As Asian Carp Threaten to Invade Northern Lakes, Chicago Chef and Other Grocers Offer Solutions to Expanding Problem


CHICAGO, Feb. 13, 2010 —

At this week's National Grocers Association convention in Las Vegas, celebrity chef Philippe Parola was touting his new favorite fish.

'[It has] 70-percent more Omega-3 than in catfish and tilapia," an animated Parola told an assembled crowd at his booth. "No mercury because it's a filter fish."

Parola was talking about the Asian carp -- a slimy, boney fish that breeds quickly and is widely considered a pest. Parola's message: Eat the carp. Save the Great Lakes.

"It's amazing how these fish are taking over," Parola said. "We need to do something."

After being imported from China during the 1970s to clean fish farms of algae in the southern U.S., the Asian carp steadily spread north up the Mississippi and other rivers.

The fish -- which are known for leaping out of the water when startled by boat motors -- is now just a short swim from Lake Michigan and the Great Lakes, home to a $7 billion fishing and re-creation industry.

"The problem is it has a huge appetite, and it eats food that all the other fish try to eat," said Philip Willink, a fish biologist at the Field Museum in Chicago. "My greatest fear is for the Great Lakes' yellow perch and walleye. They will be hit really hard."
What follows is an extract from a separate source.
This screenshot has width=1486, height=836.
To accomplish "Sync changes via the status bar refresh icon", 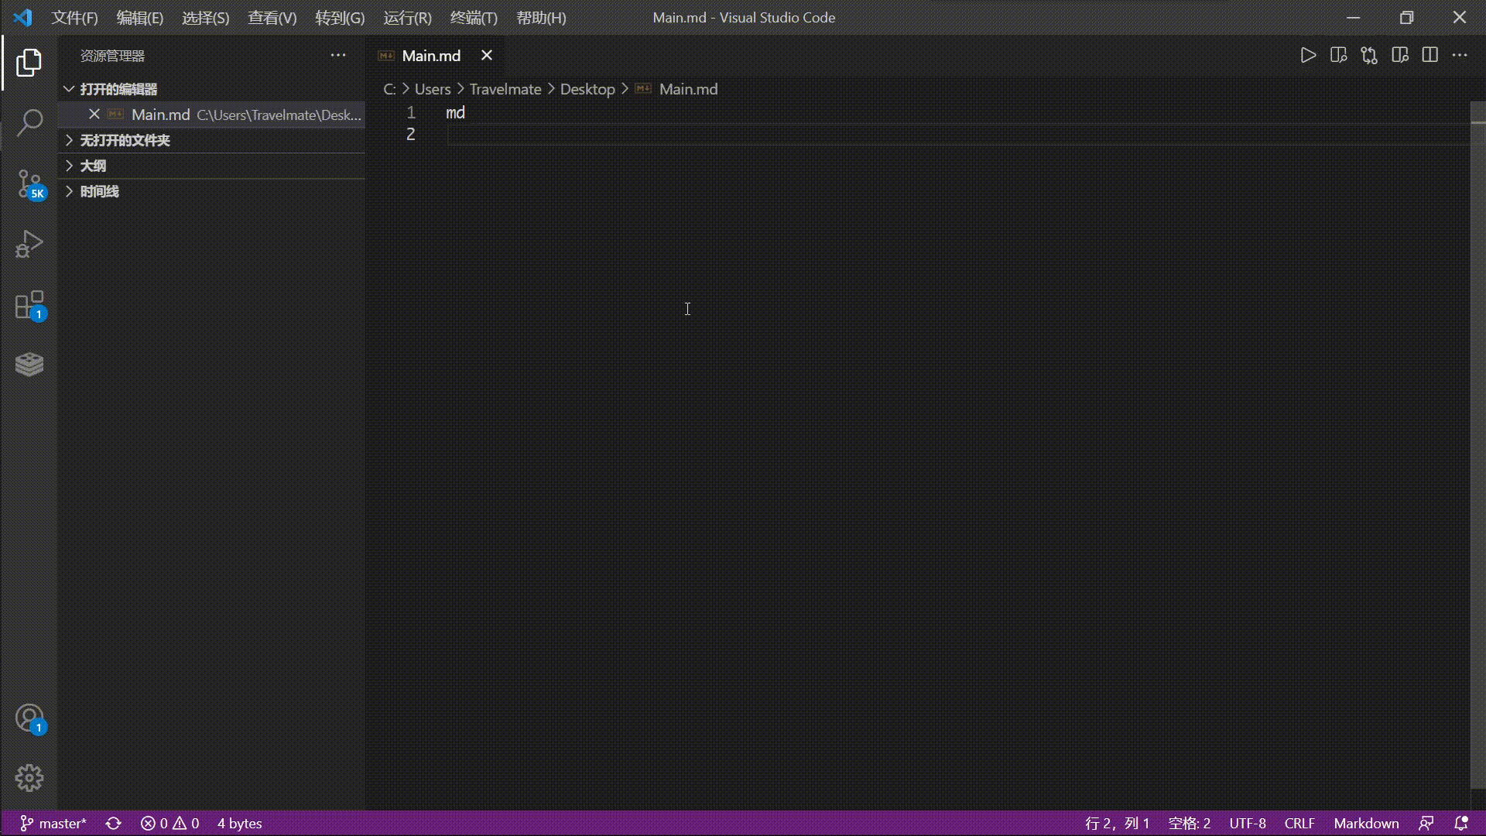I will point(113,823).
To keep the carp at bay, officials have used poison and electrified fences at critical points along the Illinois River, which connects to Lake Michigan. The federal government is now considering closing part of the river altogether, but barge captains and other business owners say billions of dollars in commerce would be affected.

"You have 30-plus boat yards and marinas that go through this river system to the Great Lakes," said Eric Rentner, who runs a boat storage facility. "What's going to happen to them?"

So far, no carp have been found in the lake, but Willink fears that may be inevitable.

"To date, no plans have been put forward that are guaranteed to stop them," Willink said. "It's just a matter of time before they get into the Great Lakes."

And that's why some people, like Chef Parola, say if you can't beat them, eat them. Commercializing Asian carp, Parola says, will help reduce its population and help the economy.

Stop Carping -- Just Make Food Out of the Fish

"Then the fisherman will make a living out of this fish," Parola said. "The processing plant is going to make a profit out of it. The grocery store is going to make a living out of it."

Parola has devised numerous carp recipes -- from carp cakes to carp gumbo. He offered samples at the grocers convention.

"Clean, smooth, very nice," said one man who sampled a carp spread.

For Parola and others, it's a tasty solution to this problem fish.